(DOCUMENT SECTION)

------

After The Architectural League and the Young Architects + Designers Committee hosted the portfolio competition, whose theme this year was "Overlay", six winners were invited to publicly present and showcase their work:
- Kutan Ayata and Michael Young, Young & Ayata
- Brooklyn Claus Benjamin Freyinger and Andrew Holder, The LADG, Los Angeles
- Adam Fure, SIFT Studio, Ann Arbor
- Thomas Kelley and Carrie Norman, Norman Kelley, Brooklyn and Chicago
- Jenny E. Sabin, Jenny Sabin Studio, Philadelphia
- Geoffrey von Oeyen, Geoffrey von Oeyen Design, Los Angeles
"The Young Architects + Designers Committee, a group selected each year from past winners of the League Prize, is responsible for developing the program’s theme and selecting competition jurors. This year’s committee members were Ajmal Aqtash, Beat Schenk, and Bryan Young.

------

(DATA BLOCK)
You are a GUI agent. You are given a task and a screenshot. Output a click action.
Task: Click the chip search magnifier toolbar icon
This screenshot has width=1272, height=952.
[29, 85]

------

(REQUEST 1)
Copy the portfolio competition passage word for word from "After The Architectural" to "and Bryan Young.".
(REQUEST 2)
According to the portfolio competition passage, what was this year's theme?
(REQUEST 3)
Extend the portfolio competition passage from its last sentence.

(EXERCISE RESULT 1)
After The Architectural League and the Young Architects + Designers Committee hosted the portfolio competition, whose theme this year was "Overlay", six winners were invited to publicly present and showcase their work:
- Kutan Ayata and Michael Young, Young & Ayata
- Brooklyn Claus Benjamin Freyinger and Andrew Holder, The LADG, Los Angeles
- Adam Fure, SIFT Studio, Ann Arbor
- Thomas Kelley and Carrie Norman, Norman Kelley, Brooklyn and Chicago
- Jenny E. Sabin, Jenny Sabin Studio, Philadelphia
- Geoffrey von Oeyen, Geoffrey von Oeyen Design, Los Angeles
"The Young Architects + Designers Committee, a group selected each year from past winners of the League Prize, is responsible for developing the program’s theme and selecting competition jurors. This year’s committee members were Ajmal Aqtash, Beat Schenk, and Bryan Young.

(EXERCISE RESULT 2)
"Overlay"

(EXERCISE RESULT 3)
They asked entrants to organize their work under the theme of Overlay, as the term 'directs—rather than merely reconstructs—process.' They continued in the Call for Entries: 'We are interested in how overlay (iterative, conceptual, and notational) drives discourse, tension between iterations, design solutions, and the parameters by which work is reviewed. Overlay is unique to the designer; the techniques developed are activated overtime with layered meanings to push architectural concepts…Thus submissions might include interpretations of overlay that vary from process to presentation to product to shape and establish your identity as a young practice.'
The 2014 jury consisted of Preston Scott Cohen, Evan Douglis, Florian Idenburg, Jennifer Lee, Charles Renfro, and Annabelle Selldorf. Anne Rieselbach, the League’s Program Director, oversees the program."
Scroll further down to learn more about the winners.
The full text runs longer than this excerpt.